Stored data
________________

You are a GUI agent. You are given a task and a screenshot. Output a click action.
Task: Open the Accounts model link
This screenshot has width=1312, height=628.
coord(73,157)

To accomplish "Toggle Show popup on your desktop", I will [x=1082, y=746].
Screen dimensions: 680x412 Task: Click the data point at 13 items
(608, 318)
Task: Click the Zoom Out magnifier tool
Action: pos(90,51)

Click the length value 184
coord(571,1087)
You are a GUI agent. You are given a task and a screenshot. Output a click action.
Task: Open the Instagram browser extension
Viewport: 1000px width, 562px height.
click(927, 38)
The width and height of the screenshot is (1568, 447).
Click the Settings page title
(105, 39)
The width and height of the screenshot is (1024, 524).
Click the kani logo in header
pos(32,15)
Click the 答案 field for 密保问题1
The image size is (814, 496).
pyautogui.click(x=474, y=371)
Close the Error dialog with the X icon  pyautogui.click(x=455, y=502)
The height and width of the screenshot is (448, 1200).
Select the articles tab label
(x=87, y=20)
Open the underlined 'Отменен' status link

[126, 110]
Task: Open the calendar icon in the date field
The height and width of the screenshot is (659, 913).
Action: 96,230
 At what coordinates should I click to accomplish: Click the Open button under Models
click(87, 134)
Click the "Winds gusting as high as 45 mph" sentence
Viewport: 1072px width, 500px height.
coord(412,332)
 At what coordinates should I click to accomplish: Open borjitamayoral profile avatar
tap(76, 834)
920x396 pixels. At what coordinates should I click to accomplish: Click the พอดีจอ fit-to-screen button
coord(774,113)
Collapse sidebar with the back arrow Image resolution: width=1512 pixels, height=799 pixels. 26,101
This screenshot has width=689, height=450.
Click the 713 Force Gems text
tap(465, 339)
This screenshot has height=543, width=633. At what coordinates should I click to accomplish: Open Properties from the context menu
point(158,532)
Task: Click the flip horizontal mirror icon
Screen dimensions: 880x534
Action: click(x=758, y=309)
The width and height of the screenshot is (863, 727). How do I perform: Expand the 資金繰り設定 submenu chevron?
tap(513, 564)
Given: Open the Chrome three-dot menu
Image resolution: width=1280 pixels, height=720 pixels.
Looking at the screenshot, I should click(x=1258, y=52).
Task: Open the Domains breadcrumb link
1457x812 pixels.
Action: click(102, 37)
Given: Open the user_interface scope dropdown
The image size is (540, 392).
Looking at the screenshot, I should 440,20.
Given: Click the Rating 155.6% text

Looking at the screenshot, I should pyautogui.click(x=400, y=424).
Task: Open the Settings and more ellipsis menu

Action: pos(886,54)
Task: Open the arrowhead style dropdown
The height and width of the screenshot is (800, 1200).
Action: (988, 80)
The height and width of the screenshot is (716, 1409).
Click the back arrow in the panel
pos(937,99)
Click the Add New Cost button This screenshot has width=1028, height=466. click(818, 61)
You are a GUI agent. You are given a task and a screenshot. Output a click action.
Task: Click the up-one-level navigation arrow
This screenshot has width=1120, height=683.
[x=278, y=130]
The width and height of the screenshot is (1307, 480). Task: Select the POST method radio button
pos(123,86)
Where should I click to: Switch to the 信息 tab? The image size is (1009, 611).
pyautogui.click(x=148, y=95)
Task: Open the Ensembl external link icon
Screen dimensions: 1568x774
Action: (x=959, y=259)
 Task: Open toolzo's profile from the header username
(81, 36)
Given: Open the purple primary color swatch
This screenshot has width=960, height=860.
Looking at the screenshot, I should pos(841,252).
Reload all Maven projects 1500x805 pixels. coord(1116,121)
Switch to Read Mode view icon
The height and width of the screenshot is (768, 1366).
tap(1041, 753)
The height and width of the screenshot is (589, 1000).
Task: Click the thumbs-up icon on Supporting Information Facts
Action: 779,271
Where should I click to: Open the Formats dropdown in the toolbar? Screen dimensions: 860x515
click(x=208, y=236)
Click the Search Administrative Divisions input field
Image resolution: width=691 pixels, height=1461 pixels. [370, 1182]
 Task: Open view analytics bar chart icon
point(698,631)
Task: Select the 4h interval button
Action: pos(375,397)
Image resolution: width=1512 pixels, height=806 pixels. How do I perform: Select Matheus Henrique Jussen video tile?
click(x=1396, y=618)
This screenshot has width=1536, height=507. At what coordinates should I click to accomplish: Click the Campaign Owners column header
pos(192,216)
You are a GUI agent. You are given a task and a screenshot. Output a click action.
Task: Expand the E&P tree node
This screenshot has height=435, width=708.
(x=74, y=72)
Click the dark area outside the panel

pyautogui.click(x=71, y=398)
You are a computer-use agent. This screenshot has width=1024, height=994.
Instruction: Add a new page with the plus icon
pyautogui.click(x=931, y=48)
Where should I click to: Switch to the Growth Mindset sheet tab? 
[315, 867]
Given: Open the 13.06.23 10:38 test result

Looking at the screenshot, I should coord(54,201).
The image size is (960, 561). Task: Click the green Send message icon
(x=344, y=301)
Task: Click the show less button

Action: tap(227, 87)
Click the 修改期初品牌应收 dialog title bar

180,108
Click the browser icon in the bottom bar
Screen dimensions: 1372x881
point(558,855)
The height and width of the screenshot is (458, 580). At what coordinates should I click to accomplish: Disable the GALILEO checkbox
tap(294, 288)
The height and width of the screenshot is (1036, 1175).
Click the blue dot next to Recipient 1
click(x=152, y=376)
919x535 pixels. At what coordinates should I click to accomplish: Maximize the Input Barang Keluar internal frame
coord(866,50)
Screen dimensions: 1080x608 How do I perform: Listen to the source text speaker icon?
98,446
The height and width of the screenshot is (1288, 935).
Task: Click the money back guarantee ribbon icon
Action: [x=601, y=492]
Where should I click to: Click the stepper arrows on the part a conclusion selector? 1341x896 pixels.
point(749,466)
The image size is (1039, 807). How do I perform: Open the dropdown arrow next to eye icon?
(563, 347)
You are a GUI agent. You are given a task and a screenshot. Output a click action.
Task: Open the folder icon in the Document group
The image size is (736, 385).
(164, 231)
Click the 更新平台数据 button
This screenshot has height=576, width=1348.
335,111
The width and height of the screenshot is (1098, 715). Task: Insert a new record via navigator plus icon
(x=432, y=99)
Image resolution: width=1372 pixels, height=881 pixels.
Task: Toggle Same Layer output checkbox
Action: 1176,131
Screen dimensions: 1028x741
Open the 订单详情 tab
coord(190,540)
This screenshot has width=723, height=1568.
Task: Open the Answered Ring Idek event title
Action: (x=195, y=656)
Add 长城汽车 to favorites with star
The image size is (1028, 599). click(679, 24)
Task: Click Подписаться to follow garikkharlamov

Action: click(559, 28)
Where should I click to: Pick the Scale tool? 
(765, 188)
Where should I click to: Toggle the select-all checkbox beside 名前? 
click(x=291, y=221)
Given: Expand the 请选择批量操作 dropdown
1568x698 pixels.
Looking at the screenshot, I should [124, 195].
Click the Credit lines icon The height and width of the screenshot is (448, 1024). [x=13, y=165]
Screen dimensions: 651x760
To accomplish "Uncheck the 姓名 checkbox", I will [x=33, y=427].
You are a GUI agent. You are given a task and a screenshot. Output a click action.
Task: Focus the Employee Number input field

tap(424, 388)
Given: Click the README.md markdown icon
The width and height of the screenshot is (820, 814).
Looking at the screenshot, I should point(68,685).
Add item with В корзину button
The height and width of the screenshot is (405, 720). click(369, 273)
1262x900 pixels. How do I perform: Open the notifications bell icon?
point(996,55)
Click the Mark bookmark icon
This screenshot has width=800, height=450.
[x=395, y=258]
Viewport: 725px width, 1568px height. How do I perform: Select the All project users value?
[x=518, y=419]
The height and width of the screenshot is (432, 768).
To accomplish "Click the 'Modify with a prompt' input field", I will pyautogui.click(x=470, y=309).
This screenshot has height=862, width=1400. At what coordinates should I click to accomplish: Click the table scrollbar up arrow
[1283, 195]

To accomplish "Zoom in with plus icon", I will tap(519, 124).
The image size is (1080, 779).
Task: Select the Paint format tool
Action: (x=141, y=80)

________________

## TASK TO COMPLETE:
Only the lines from the beginning of the entries through the line bearing "The height and width of the screenshot is (448, 1200)." should be returned, each exactly as written.

## ANSWER TO THE PROBLEM:
You are a GUI agent. You are given a task and a screenshot. Output a click action.
Task: Open the Accounts model link
This screenshot has width=1312, height=628.
coord(73,157)

To accomplish "Toggle Show popup on your desktop", I will [x=1082, y=746].
Screen dimensions: 680x412 Task: Click the data point at 13 items
(608, 318)
Task: Click the Zoom Out magnifier tool
Action: pos(90,51)

Click the length value 184
coord(571,1087)
You are a GUI agent. You are given a task and a screenshot. Output a click action.
Task: Open the Instagram browser extension
Viewport: 1000px width, 562px height.
click(927, 38)
The width and height of the screenshot is (1568, 447).
Click the Settings page title
(105, 39)
The width and height of the screenshot is (1024, 524).
Click the kani logo in header
pos(32,15)
Click the 答案 field for 密保问题1
The image size is (814, 496).
pyautogui.click(x=474, y=371)
Close the Error dialog with the X icon  pyautogui.click(x=455, y=502)
The height and width of the screenshot is (448, 1200).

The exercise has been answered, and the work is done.